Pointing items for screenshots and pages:
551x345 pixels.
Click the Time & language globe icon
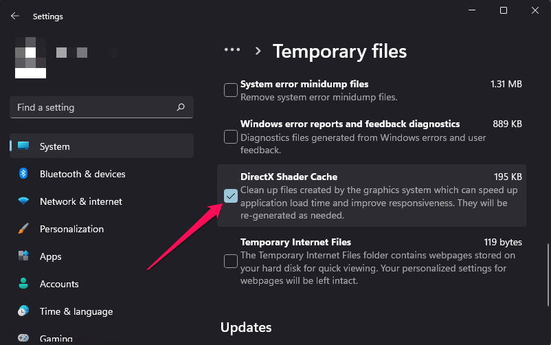(x=24, y=311)
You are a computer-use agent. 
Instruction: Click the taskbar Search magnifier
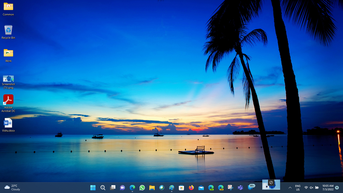(x=103, y=188)
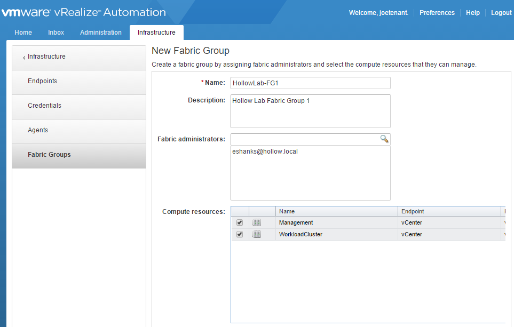Sort by the Name column header
The height and width of the screenshot is (327, 514).
(336, 211)
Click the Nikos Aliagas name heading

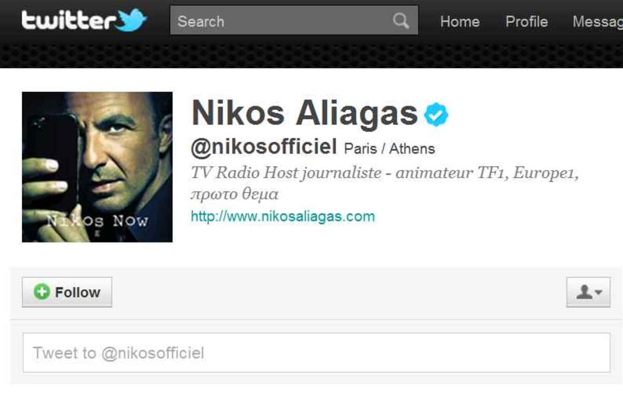coord(305,113)
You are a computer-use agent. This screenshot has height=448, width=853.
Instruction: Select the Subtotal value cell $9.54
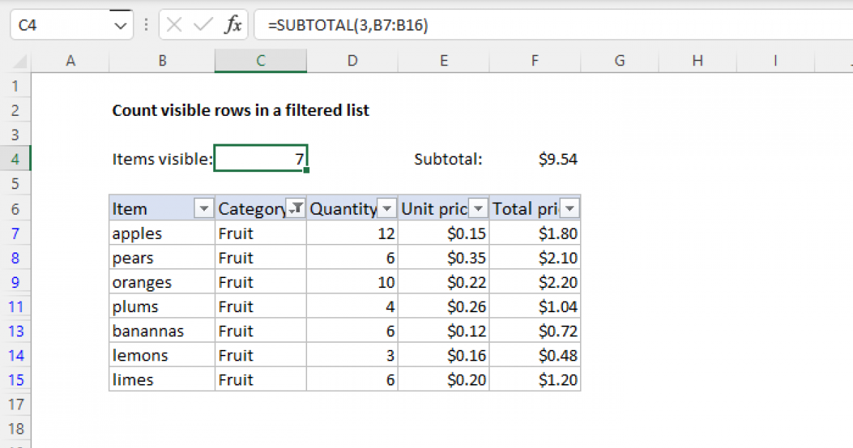pyautogui.click(x=535, y=159)
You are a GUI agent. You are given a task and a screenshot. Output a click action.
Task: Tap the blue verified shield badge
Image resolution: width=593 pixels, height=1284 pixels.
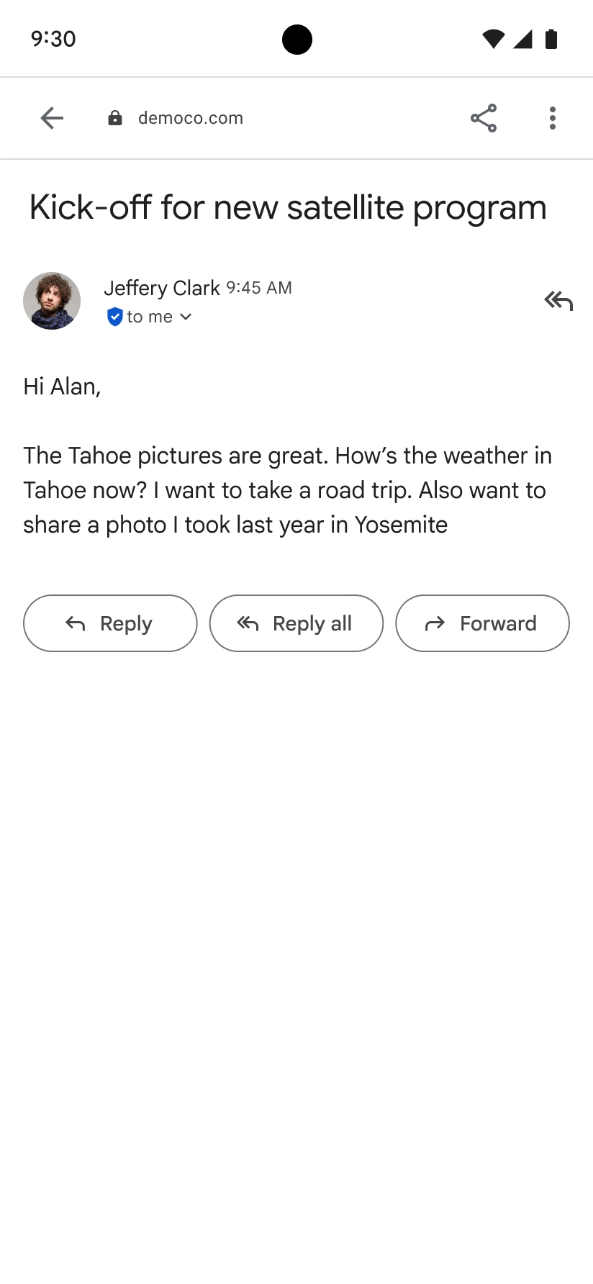[114, 317]
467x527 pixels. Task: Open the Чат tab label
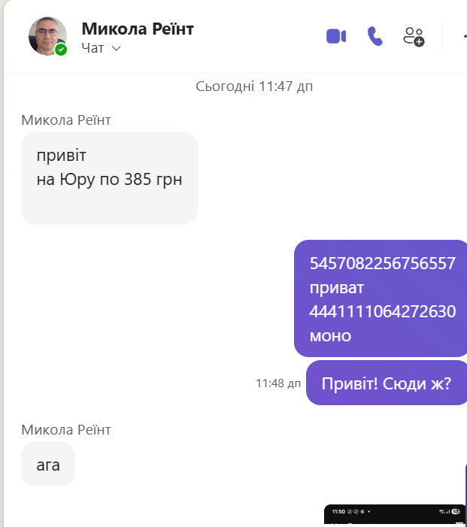point(92,48)
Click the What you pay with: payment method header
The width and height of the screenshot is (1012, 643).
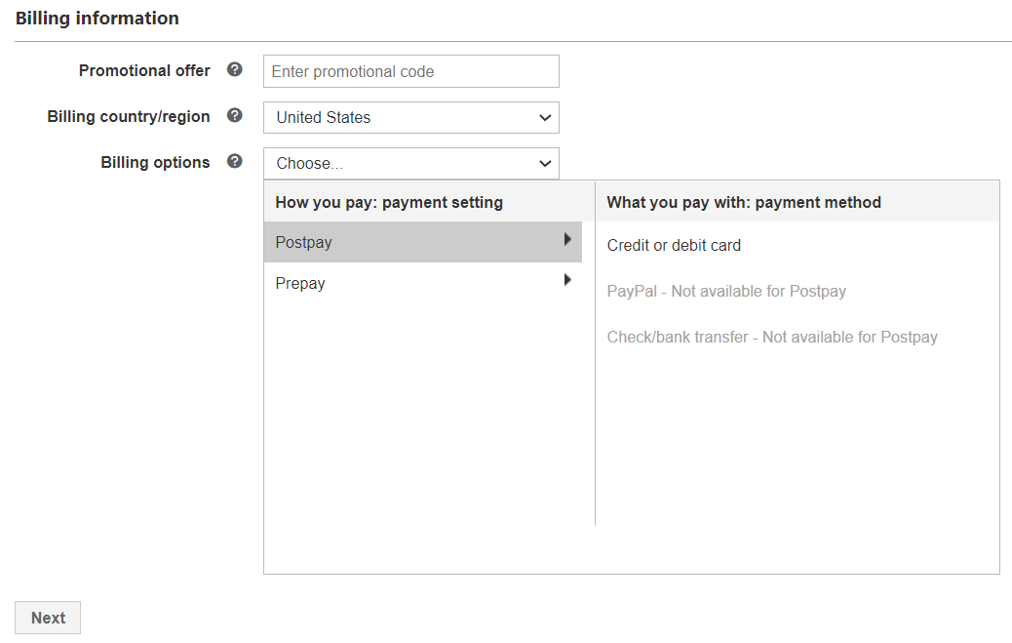[x=744, y=203]
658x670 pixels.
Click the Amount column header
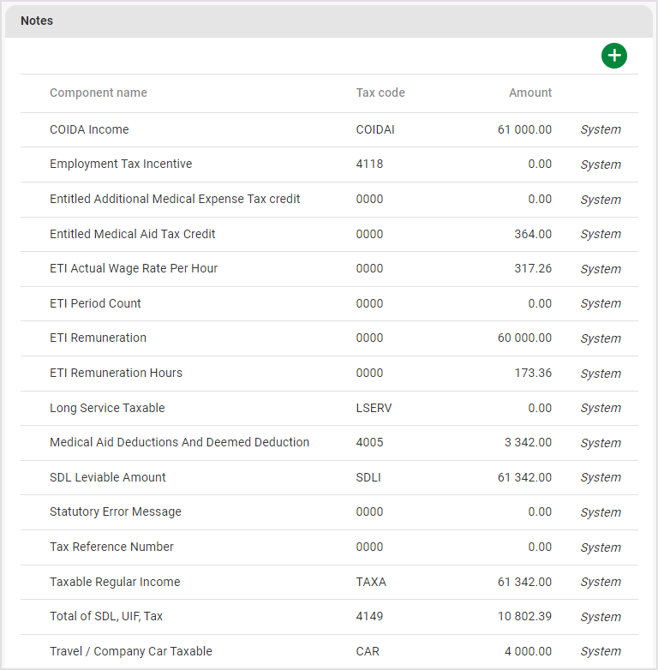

▶ Exercise goal: Copy out the items word for word, from the line containing "You are a GUI" through the end of the items, leaving out the pictures.

▶ Problem solution:
You are a GUI agent. You are given a task and a screenshot. Output a click action.
Task: Tap the blue verified shield badge
Image resolution: width=593 pixels, height=1284 pixels.
[114, 317]
467x527 pixels. Task: Open the Чат tab label
point(92,48)
Click the What you pay with: payment method header
The width and height of the screenshot is (1012, 643).
[x=744, y=203]
658x670 pixels.
Click the Amount column header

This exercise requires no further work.